TASK INSTRUCTIONS — Retype all of the records below, keeping every character the same.

RECORDS SHOWN —
+===+

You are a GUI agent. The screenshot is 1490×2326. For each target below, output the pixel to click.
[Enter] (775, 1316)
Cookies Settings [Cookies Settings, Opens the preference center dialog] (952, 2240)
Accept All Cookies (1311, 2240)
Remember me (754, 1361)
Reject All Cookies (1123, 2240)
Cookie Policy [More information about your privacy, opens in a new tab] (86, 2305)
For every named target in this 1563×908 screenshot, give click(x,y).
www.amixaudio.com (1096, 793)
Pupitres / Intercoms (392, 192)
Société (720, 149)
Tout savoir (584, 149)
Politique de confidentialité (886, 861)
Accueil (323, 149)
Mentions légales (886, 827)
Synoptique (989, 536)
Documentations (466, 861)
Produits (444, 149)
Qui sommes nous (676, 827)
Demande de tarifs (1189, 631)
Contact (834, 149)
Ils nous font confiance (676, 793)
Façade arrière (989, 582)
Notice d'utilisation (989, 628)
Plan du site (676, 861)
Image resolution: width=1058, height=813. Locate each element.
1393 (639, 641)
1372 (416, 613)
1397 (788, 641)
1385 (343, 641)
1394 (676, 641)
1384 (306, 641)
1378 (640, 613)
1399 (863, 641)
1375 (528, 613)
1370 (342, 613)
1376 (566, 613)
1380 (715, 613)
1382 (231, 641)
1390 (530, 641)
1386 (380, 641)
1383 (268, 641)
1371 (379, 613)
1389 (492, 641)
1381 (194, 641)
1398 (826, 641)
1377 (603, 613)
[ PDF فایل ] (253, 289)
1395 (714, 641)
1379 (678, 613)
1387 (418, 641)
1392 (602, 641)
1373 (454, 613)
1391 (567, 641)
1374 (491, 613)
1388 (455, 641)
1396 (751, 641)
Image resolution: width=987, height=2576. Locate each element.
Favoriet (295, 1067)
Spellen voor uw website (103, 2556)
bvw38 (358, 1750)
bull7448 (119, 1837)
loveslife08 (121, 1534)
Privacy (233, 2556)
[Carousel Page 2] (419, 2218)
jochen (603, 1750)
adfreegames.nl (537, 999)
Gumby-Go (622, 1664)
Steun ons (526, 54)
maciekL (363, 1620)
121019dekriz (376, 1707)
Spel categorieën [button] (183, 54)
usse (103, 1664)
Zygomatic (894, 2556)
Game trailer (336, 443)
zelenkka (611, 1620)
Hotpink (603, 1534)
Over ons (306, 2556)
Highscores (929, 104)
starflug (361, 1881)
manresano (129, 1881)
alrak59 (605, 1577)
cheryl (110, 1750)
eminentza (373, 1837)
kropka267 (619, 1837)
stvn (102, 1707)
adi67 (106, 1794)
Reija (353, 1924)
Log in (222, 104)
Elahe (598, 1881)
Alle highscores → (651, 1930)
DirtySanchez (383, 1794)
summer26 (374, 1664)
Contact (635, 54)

+===+

SOLUTION FOR THIS TASK —
You are a GUI agent. The screenshot is 1490×2326. For each target below, output the pixel to click.
[Enter] (775, 1316)
Cookies Settings [Cookies Settings, Opens the preference center dialog] (952, 2240)
Accept All Cookies (1311, 2240)
Remember me (754, 1361)
Reject All Cookies (1123, 2240)
Cookie Policy [More information about your privacy, opens in a new tab] (86, 2305)
For every named target in this 1563×908 screenshot, give click(x,y).
www.amixaudio.com (1096, 793)
Pupitres / Intercoms (392, 192)
Société (720, 149)
Tout savoir (584, 149)
Politique de confidentialité (886, 861)
Accueil (323, 149)
Mentions légales (886, 827)
Synoptique (989, 536)
Documentations (466, 861)
Produits (444, 149)
Qui sommes nous (676, 827)
Demande de tarifs (1189, 631)
Contact (834, 149)
Ils nous font confiance (676, 793)
Façade arrière (989, 582)
Notice d'utilisation (989, 628)
Plan du site (676, 861)
Image resolution: width=1058, height=813. Locate each element.
1393 (639, 641)
1372 (416, 613)
1397 (788, 641)
1385 (343, 641)
1394 (676, 641)
1384 (306, 641)
1378 (640, 613)
1399 (863, 641)
1375 (528, 613)
1370 (342, 613)
1376 (566, 613)
1380 (715, 613)
1382 (231, 641)
1390 (530, 641)
1386 (380, 641)
1383 (268, 641)
1371 (379, 613)
1389 (492, 641)
1381 (194, 641)
1398 (826, 641)
1377 (603, 613)
[ PDF فایل ] (253, 289)
1395 (714, 641)
1379 (678, 613)
1387 (418, 641)
1392 (602, 641)
1373 (454, 613)
1391 (567, 641)
1374 (491, 613)
1388 (455, 641)
1396 (751, 641)
Image resolution: width=987, height=2576. Locate each element.
Favoriet (295, 1067)
Spellen voor uw website (103, 2556)
bvw38 (358, 1750)
bull7448 (119, 1837)
loveslife08 (121, 1534)
Privacy (233, 2556)
[Carousel Page 2] (419, 2218)
jochen (603, 1750)
adfreegames.nl (537, 999)
Gumby-Go (622, 1664)
Steun ons (526, 54)
maciekL (363, 1620)
121019dekriz (376, 1707)
Spel categorieën [button] (183, 54)
usse (103, 1664)
Zygomatic (894, 2556)
Game trailer (336, 443)
zelenkka (611, 1620)
Hotpink (603, 1534)
Over ons (306, 2556)
Highscores (929, 104)
starflug (361, 1881)
manresano (129, 1881)
alrak59 (605, 1577)
cheryl (110, 1750)
eminentza (373, 1837)
kropka267 (619, 1837)
stvn (102, 1707)
adi67 (106, 1794)
Reija (353, 1924)
Log in (222, 104)
Elahe (598, 1881)
Alle highscores → (651, 1930)
DirtySanchez (383, 1794)
summer26 (374, 1664)
Contact (635, 54)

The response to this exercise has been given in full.